Hallo alle miteinander Bin zimlich neu in der Welt der Java-Programmierung und nutzen eines Forums ,deshalb verzeit mir bitte eventuelle feheler.
Zurzeit mache ich ein Praktikum und bin momentan in der 5 Woche (selbe zeitspanne in der ich mit Java arbeite). 
Meine Aufgabe besteht darin ein Programm über Java zu schreiben , welches informationen von einer Seite (in JSON vormat) auszulesen kann  , bei der man sich zuvor authentifizieren muss. Und genau hier liegt das Problem.
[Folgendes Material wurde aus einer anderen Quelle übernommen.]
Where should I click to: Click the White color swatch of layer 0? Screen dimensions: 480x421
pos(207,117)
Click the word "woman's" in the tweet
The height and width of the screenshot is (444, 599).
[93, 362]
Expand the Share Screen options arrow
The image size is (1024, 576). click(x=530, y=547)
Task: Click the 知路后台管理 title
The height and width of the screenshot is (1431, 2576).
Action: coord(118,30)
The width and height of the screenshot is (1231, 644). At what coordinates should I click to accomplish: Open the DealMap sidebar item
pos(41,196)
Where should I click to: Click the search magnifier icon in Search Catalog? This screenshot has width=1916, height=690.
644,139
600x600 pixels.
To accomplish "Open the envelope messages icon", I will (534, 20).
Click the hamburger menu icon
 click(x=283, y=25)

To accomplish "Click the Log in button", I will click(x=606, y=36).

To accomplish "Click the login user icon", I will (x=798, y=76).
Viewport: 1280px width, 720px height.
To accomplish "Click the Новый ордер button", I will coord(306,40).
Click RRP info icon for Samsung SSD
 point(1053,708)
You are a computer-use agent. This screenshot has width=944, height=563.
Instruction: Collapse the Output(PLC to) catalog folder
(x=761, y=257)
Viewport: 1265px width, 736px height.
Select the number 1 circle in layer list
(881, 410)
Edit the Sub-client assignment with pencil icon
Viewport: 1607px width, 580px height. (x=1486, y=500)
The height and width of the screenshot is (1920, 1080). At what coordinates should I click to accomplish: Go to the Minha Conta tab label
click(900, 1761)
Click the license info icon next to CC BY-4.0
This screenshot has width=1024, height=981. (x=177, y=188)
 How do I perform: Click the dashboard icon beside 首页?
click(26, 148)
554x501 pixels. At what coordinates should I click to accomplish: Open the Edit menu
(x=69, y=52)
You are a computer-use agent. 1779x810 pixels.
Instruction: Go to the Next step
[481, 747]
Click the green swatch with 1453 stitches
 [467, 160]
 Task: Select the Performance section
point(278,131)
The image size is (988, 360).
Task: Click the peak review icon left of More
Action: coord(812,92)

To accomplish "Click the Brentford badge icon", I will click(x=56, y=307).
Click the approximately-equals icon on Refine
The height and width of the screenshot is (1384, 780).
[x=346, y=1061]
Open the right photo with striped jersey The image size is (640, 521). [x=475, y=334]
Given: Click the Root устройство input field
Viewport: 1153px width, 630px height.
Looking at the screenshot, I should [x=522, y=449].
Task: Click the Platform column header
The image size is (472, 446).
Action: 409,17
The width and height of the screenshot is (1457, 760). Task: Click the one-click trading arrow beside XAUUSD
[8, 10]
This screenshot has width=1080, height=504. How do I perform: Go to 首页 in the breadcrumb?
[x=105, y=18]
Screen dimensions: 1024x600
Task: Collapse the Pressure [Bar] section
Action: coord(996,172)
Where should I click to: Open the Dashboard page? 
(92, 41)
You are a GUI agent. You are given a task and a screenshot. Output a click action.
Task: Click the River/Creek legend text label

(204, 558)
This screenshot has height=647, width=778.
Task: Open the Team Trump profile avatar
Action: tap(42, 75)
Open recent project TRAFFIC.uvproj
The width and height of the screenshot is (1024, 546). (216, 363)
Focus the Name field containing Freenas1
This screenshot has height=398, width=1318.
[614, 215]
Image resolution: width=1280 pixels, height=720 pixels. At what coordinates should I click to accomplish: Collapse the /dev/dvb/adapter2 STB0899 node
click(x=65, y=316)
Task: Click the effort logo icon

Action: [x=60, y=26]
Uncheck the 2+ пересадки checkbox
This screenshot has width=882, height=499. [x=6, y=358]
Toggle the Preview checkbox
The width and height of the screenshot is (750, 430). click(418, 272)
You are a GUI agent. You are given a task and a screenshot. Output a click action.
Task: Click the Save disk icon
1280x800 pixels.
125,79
Ich kriege zwar eine verbindung zum Server hin doch , strande ich bei dem versuch eine Authentifizierung hin zu bekommen. Habe gefühlt das halbe Internet durchsucht doch keine brauchbaren Infromationen gefunden. Deshalb möchte ich hier um Hilfe bitten


----------



## Marcinek (30. Mai 2012)

Code? Fehlermeldung?


----------



## burgerkiller93 (30. Mai 2012)

Genau da liegt das problem ich habe verschiedenste sachen ausprobiert ( codeschnippsel von verschiedensten beispielen) doch meist erhielt ich die Fehlermeldung 401 (welche bedeutet das ein zugriff auf die Seite durch eine nichtvorhandene Authentifizierung verhindert wurde). Ich würde mich freuen wenn jemand von euch ein Codebeispiel für mich hätte und mir diesen in grundsätzen verständlichen machen könnte . Das wäre echt mega hilfreich


----------